Wer in unterversorgten Regionen praktiziert, muss dort nicht mehr wohnen. Die „Residenzpflicht“ wird gelockert, das Betreiben von Filialen erleichtert. Und damit Landärzte nicht mehr so oft zum Notdienst ausrücken müssen, haben Kassenärztliche Vereinigungen diesbezüglich nun auch mit Kliniken zu kooperieren.

Geändert wird auch die Planung der Arztsitze. Starre Vorgaben nach Stadt- oder Landkreisgrenzen soll es nicht mehr geben, entscheidend wird der tatsächliche „Bedarf vor Ort“. Zu berücksichtigen wären dann etwa auch die Bevölkerungsstruktur, das Alter der dort lebenden Menschen und deren Möglichkeiten, zu einem Mediziner zu kommen. „Die Eifel und der bayerische Wald brauchen andere Lösungen als München oder Hamburg“, betonte Spahn. Wenn es Ärzten und Kassen nicht gelingt, Versorgungslücken zu schließen, sollen die Länder zudem selber tätig werden dürfen. In überversorgten Städten dagegen soll die Zahl der Niederlassungen leichter reduziert werden können. So erhalten Kassenärztliche Vereinigungen dort nun für frei werdende Arztpraxen ein Vorkaufsrecht . Bedingung: Kein Angehöriger des Vorgängers hat sich um die Nachfolge als Praxisbetreiber beworben.
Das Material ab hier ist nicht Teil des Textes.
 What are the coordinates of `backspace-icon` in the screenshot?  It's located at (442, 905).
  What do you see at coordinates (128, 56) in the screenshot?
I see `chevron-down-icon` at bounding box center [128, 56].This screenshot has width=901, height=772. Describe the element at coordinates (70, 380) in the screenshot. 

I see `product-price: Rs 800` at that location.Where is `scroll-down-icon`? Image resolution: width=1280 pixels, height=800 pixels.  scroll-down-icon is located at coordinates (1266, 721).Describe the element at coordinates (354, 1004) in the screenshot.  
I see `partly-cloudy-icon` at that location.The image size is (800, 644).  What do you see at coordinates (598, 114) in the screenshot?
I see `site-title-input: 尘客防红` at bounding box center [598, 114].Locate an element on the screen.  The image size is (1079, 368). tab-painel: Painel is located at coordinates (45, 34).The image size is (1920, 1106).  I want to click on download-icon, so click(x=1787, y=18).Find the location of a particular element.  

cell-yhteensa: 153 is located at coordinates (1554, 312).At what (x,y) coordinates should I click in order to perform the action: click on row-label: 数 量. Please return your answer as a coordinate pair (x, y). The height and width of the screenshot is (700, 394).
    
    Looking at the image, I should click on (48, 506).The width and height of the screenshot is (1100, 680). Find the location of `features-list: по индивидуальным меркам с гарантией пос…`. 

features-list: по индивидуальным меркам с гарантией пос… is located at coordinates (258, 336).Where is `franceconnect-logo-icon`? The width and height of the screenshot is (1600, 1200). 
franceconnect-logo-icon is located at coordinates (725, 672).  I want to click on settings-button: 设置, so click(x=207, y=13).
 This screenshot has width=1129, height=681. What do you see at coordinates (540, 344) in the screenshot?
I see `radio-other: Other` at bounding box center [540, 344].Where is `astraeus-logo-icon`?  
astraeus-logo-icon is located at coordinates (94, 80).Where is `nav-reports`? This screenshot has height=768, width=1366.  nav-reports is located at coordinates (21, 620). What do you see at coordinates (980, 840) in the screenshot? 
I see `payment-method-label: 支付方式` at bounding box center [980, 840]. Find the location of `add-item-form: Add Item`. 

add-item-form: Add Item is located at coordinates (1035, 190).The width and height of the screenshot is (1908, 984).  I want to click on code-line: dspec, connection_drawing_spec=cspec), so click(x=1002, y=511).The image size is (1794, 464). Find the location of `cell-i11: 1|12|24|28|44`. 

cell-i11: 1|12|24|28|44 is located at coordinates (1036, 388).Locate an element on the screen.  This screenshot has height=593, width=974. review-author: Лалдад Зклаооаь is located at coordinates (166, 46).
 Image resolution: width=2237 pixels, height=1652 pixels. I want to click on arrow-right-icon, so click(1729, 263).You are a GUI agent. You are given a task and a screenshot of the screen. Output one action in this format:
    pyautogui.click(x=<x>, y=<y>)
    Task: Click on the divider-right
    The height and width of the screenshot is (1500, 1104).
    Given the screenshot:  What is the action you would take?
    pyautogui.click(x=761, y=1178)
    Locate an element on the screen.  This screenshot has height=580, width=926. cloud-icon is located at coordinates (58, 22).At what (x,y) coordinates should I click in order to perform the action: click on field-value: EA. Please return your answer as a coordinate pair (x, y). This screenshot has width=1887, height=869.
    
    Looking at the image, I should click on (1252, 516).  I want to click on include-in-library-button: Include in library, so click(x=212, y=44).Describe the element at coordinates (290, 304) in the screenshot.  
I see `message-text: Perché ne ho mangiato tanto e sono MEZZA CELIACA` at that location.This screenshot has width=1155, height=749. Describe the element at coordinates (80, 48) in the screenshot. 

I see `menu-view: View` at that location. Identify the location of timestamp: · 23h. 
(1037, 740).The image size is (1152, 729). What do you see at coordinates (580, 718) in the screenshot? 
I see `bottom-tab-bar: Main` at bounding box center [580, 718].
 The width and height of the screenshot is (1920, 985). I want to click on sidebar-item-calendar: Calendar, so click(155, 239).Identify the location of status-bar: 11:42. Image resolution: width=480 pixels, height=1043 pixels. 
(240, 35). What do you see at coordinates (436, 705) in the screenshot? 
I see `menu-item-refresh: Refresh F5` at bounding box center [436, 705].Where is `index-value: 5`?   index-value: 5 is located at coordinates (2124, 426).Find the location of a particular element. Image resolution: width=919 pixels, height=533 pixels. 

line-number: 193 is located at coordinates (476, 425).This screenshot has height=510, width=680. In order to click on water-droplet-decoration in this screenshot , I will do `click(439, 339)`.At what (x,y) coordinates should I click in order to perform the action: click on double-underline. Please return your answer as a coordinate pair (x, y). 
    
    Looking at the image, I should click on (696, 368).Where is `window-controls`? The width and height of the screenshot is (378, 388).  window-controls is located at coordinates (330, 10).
Um junge Ärzte zu gewinnen, will Rösler auch an den Universitäten ansetzen. Nötig seien mehr Studienplätze, und das Fach Allgemeinmedizin müsse größere Bedeutung erhalten. Bei der Auswahl sollten zudem vorrangig Bewerber berücksichtigt werden, die sich auf spätere Landarzttätigkeit verpflichten. Allerdings hat das Gesetz hier nur Appellcharakter, denn Bildungspolitik ist Ländersache.

Aus Sicht der Versicherer gehen die Pläne in die richtige Richtung. Regionale Probleme sollten aber nicht mit zusätzlichem Geld, sondern über die Honorarzuwächse der Vorjahre gelöst werden, so der Verband der Ersatzkassen. Kritik kam von Grünen und Linkspartei. Martina Bunge (Linke) nannte die Eckpunkte ein„Ärztebeglückungspaket, das die Versicherten über Zusatzbeiträge bezahlen sollen“.